Mallee Routes: exhibition

This is the interim poster,  or flyer, for the  first  exhibition for the 3 year collective Mallee Routes project that is to be held  at the Atkins Photo Lab new photography  gallery.  The  exhibition opens on Friday  October 7th,  and it runs for around a month. It  is a work in progress exhibition, that basically  says, 'this is how we started the project everyone.'     

The poster/flyer  was designed by Eric Algra, one of three  photographers involved in the project.

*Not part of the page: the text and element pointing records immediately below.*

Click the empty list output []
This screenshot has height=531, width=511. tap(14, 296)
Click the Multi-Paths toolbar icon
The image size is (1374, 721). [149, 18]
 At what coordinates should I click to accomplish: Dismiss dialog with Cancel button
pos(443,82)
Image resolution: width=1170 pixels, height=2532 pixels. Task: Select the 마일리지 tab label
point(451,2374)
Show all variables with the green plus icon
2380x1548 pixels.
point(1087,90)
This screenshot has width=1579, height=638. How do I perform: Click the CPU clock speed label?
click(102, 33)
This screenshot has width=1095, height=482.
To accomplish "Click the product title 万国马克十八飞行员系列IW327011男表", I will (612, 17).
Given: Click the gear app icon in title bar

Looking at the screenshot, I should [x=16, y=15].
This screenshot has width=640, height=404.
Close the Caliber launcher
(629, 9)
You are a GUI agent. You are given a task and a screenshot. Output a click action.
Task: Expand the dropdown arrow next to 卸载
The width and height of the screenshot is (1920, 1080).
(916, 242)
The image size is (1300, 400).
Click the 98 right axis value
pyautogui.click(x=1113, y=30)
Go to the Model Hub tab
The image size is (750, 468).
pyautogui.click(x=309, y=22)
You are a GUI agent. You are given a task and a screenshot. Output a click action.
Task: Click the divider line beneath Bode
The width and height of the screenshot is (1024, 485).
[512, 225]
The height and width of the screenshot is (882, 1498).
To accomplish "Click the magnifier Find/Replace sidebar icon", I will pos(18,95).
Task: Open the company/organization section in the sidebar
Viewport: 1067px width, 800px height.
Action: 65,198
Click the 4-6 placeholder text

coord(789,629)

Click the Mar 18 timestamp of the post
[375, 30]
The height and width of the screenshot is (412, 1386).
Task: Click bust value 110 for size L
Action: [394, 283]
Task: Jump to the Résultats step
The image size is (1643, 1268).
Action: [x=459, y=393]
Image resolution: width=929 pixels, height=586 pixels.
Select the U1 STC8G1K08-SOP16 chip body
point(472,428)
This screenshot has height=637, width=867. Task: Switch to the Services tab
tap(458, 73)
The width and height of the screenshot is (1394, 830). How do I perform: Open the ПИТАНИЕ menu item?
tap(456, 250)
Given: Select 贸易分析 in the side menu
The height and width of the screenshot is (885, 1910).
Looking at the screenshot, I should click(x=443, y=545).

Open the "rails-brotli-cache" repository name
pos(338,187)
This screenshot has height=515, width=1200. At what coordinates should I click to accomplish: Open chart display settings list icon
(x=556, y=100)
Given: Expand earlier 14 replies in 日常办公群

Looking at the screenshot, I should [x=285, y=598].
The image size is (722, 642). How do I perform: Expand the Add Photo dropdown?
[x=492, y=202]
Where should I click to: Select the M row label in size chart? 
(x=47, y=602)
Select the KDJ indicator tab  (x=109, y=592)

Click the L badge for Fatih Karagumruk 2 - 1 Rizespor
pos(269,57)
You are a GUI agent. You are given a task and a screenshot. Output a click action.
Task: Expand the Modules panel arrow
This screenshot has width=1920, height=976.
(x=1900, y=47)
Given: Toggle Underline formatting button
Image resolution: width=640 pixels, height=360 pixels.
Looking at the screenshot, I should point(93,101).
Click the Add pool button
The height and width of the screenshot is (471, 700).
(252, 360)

He is the project  member  who has  the  most extensive  photographic archives for the Mallee.    

The Mallee Routes project has its own website---though this  is still in a rudimentary state---with a blog containing a few posts.  This means that the  project  now has a public profile.  The  overarching  statement  of the project can be seen here. 

kinda busy

The Weltraum  exhibition at Magpie Springs officially opened on Sunday,   11 September.  Although the Shimmer Photographic Biennale closes at the end of September,  the Weltraum exhibition remains open until early November--Sunday,  November 6th.   

I now start  preparing for work for  both the Abstraction  x 5  exhibition  at the Light Gallery, which opens on October 1st with its book launch;  and then the Mallee Routes exhibition with Eric Algra and Gilbert Roe, which opens  at the Atkins  Photo Lab gallery on Friday, October  7th. It's a case of one exhibition  down, two exhibitions to go, with the photography budget collapsing under the weight of the costs.   

Curating these exhibitions  has meant that there hasn't  been much time available for my photography;   apart from the odd moment here and there when I am away from the computer screen.  This image was from once such moment:

We- the standard poodles and myself--- just happened to be walking past this dead tree as the sun was setting,  whilst on a poodle walk. The roadside vegetation  along this stretch of road is thinning, and a lot of it is dying. No one cares for  the roadside vegetation--only the roads are looked after. 
    

Shimmering fog

On Tuesday last week I  drove  to Magpie Springs to start hanging Weltraum for the  2016 Shimmer Photographic Biennale , which opened on Friday 2nd September.  I encountered fog on the top of Willunga Hill and  Magpie Springs: 

The  last gasp of winter I wondered?  We finished the hanging on Friday morning. Weltraum opens on Sunday, 11th September, at 3pm---a delayed launch due to the various exhibition launches at the other  venues on the Saturday and Sunday of the first weekend.